[[ AVAILABLE RECORDS open ]]

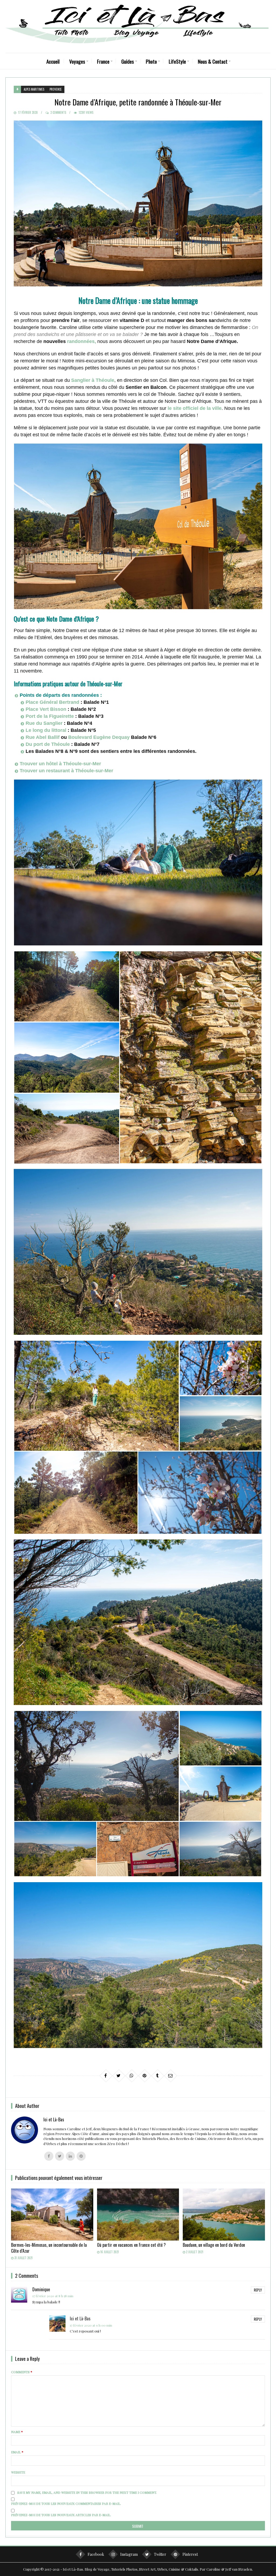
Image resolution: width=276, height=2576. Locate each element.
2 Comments (58, 112)
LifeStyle (177, 61)
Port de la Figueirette (50, 716)
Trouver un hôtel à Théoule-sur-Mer (60, 763)
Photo (151, 61)
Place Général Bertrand (52, 702)
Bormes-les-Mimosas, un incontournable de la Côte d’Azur (49, 2248)
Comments (21, 2372)
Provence (56, 89)
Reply (258, 2290)
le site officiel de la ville (195, 408)
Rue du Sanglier (44, 723)
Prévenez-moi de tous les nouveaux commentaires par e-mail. (66, 2503)
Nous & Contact (212, 61)
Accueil (53, 61)
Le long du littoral (46, 730)
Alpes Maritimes (34, 89)
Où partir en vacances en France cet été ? (131, 2245)
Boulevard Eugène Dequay (99, 737)
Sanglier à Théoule (92, 380)
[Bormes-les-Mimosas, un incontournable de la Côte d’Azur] (52, 2215)
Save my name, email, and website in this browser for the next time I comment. (87, 2492)
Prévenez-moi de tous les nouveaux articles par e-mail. (61, 2515)
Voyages (77, 61)
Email (17, 2452)
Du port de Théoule (48, 744)
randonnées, (82, 341)
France (103, 61)
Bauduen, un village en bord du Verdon (214, 2245)
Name (17, 2432)
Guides (127, 61)
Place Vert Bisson (46, 709)
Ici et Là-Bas (80, 2318)
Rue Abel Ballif (43, 737)
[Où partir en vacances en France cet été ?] (138, 2215)
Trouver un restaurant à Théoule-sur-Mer (66, 770)
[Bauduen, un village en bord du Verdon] (224, 2215)
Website (18, 2472)
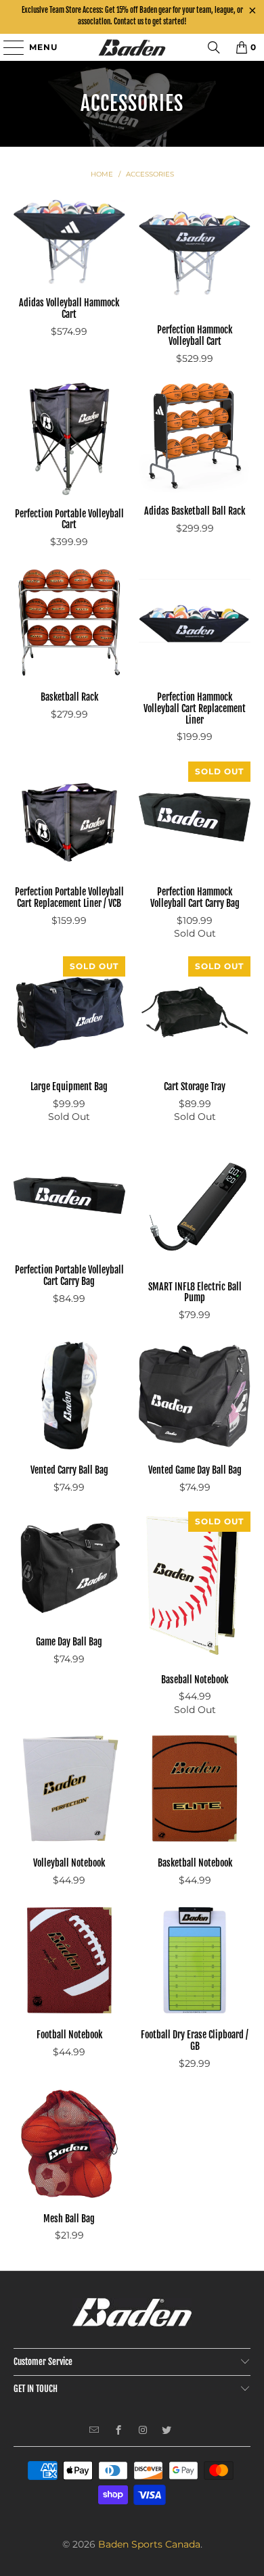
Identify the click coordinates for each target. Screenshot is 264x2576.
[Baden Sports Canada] (132, 47)
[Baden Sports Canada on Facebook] (118, 2431)
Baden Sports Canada (149, 2544)
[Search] (214, 47)
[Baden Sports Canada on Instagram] (143, 2431)
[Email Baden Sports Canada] (94, 2431)
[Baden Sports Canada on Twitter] (166, 2431)
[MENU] (7, 47)
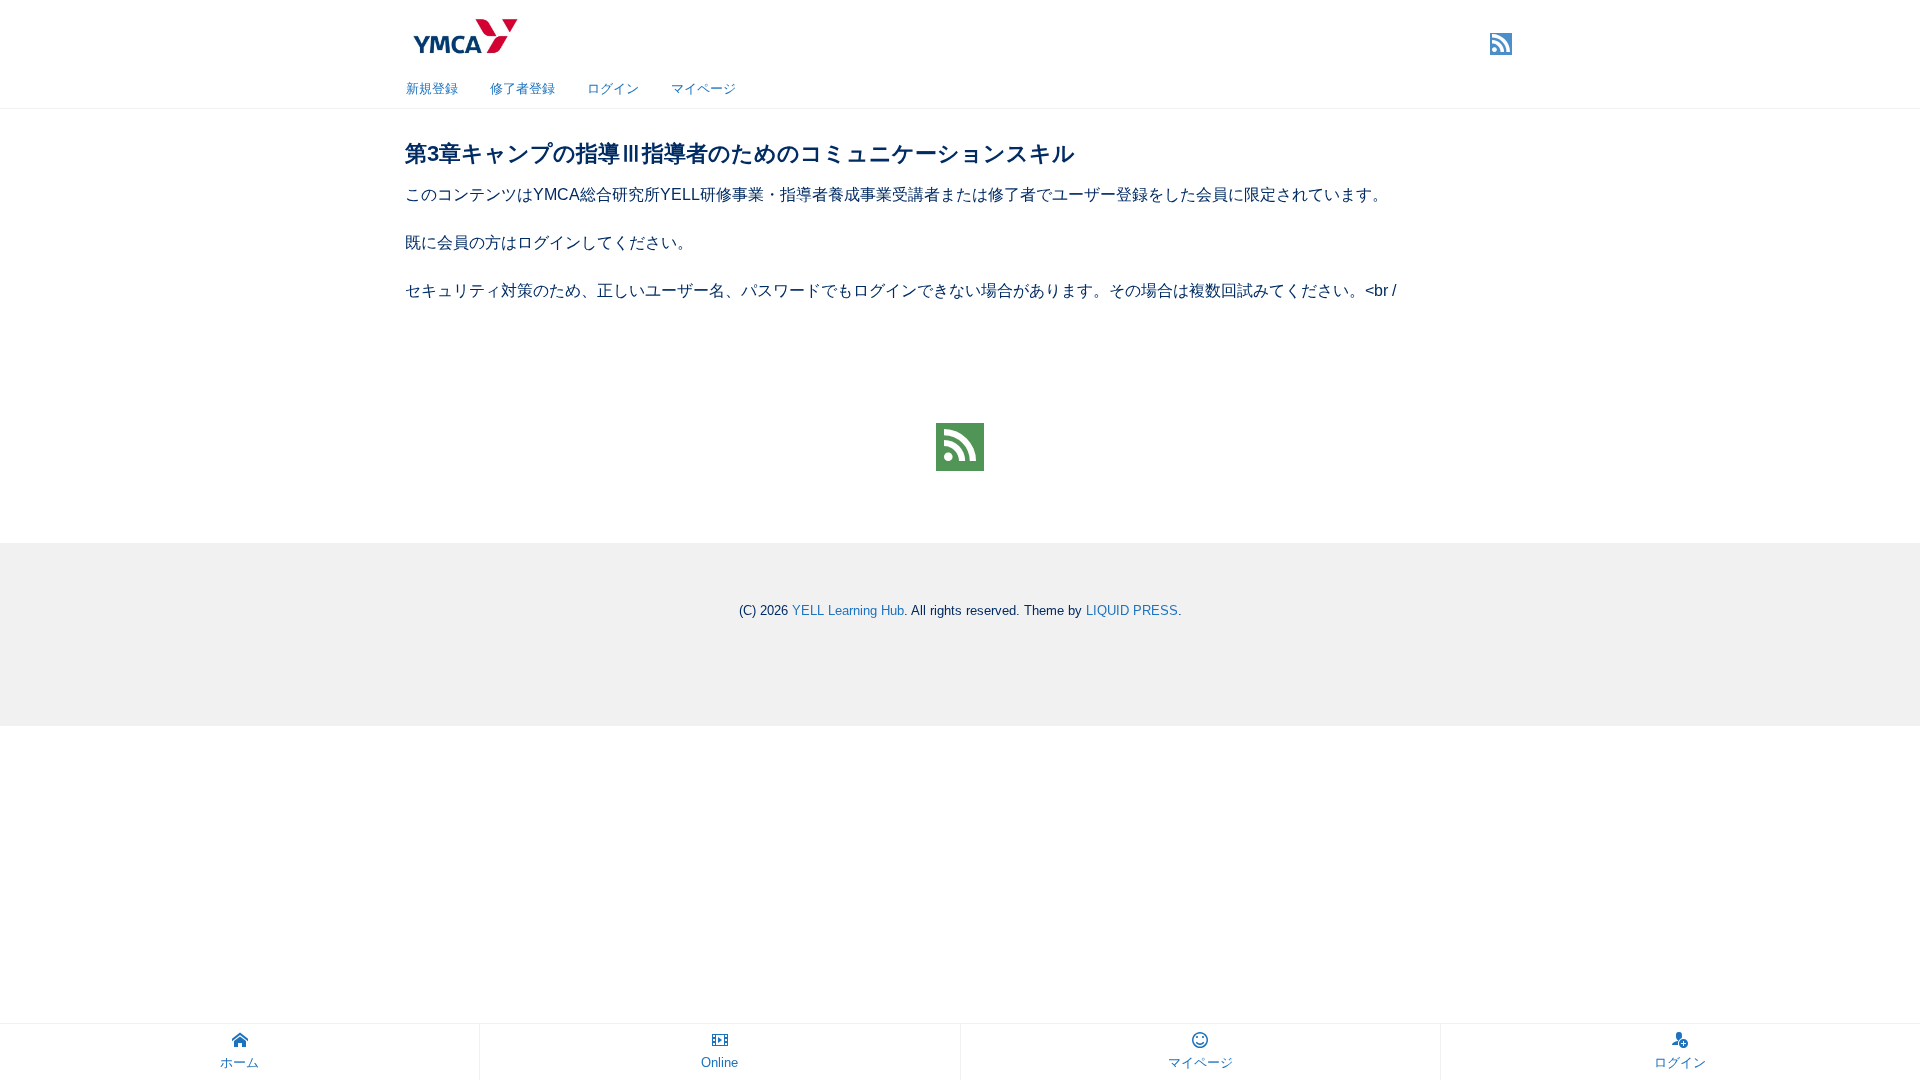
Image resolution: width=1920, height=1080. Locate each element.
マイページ (703, 88)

[[ AVAILABLE RECORDS closed ]]

## ACTION ITEM
Transcribe the lines that run from the line bearing "[Search] (214, 47)" through the last line of the data. Keep the wording exact and leave out every picture.

## ANSWER
[Search] (214, 47)
[Baden Sports Canada on Instagram] (143, 2431)
[Email Baden Sports Canada] (94, 2431)
[Baden Sports Canada on Twitter] (166, 2431)
[MENU] (7, 47)
Image resolution: width=1920, height=1080. Locate each element.
マイページ (703, 88)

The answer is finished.